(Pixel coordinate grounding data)
##############################

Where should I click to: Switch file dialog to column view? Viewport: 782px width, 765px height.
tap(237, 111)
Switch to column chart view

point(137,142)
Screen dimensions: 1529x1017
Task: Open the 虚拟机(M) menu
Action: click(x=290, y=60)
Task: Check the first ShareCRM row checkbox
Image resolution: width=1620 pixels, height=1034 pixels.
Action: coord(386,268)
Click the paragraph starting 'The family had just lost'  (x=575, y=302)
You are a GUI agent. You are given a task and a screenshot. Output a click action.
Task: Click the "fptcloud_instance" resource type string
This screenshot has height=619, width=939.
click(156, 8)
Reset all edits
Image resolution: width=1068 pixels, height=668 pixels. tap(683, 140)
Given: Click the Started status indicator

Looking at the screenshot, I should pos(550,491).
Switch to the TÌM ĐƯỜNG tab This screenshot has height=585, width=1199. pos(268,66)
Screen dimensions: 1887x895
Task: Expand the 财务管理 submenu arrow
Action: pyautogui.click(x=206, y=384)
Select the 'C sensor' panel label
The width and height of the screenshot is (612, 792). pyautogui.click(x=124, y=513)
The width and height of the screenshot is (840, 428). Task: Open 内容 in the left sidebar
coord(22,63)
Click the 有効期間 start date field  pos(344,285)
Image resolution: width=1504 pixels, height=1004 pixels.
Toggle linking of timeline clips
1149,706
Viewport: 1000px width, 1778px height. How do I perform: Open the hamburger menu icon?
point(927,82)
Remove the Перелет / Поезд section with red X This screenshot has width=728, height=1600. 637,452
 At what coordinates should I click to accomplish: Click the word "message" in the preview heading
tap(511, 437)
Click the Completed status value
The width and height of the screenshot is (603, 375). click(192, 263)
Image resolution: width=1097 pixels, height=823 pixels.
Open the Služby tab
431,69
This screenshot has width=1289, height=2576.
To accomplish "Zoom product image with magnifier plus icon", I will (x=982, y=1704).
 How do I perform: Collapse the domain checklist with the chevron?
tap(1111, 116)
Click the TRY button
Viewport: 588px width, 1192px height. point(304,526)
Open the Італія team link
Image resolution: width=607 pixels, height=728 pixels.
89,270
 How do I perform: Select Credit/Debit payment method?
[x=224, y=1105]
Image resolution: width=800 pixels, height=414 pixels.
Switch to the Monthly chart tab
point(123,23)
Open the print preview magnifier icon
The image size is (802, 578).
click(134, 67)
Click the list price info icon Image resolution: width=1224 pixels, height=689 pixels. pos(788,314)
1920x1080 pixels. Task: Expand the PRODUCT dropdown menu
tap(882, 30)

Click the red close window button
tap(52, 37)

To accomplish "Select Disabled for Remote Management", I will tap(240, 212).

##############################

About this task - Would you copy, unchanged, the stretch of the records above that begins at the line containing "Task: Check the first ShareCRM row checkbox" and ends at the line containing "Remove the Перелет", and only that?

Task result -
Task: Check the first ShareCRM row checkbox
Image resolution: width=1620 pixels, height=1034 pixels.
Action: coord(386,268)
Click the paragraph starting 'The family had just lost'  (x=575, y=302)
You are a GUI agent. You are given a task and a screenshot. Output a click action.
Task: Click the "fptcloud_instance" resource type string
This screenshot has height=619, width=939.
click(156, 8)
Reset all edits
Image resolution: width=1068 pixels, height=668 pixels. tap(683, 140)
Given: Click the Started status indicator

Looking at the screenshot, I should pos(550,491).
Switch to the TÌM ĐƯỜNG tab This screenshot has height=585, width=1199. pos(268,66)
Screen dimensions: 1887x895
Task: Expand the 财务管理 submenu arrow
Action: pyautogui.click(x=206, y=384)
Select the 'C sensor' panel label
The width and height of the screenshot is (612, 792). pyautogui.click(x=124, y=513)
The width and height of the screenshot is (840, 428). Task: Open 内容 in the left sidebar
coord(22,63)
Click the 有効期間 start date field  pos(344,285)
Image resolution: width=1504 pixels, height=1004 pixels.
Toggle linking of timeline clips
1149,706
Viewport: 1000px width, 1778px height. How do I perform: Open the hamburger menu icon?
point(927,82)
Remove the Перелет / Поезд section with red X This screenshot has width=728, height=1600. 637,452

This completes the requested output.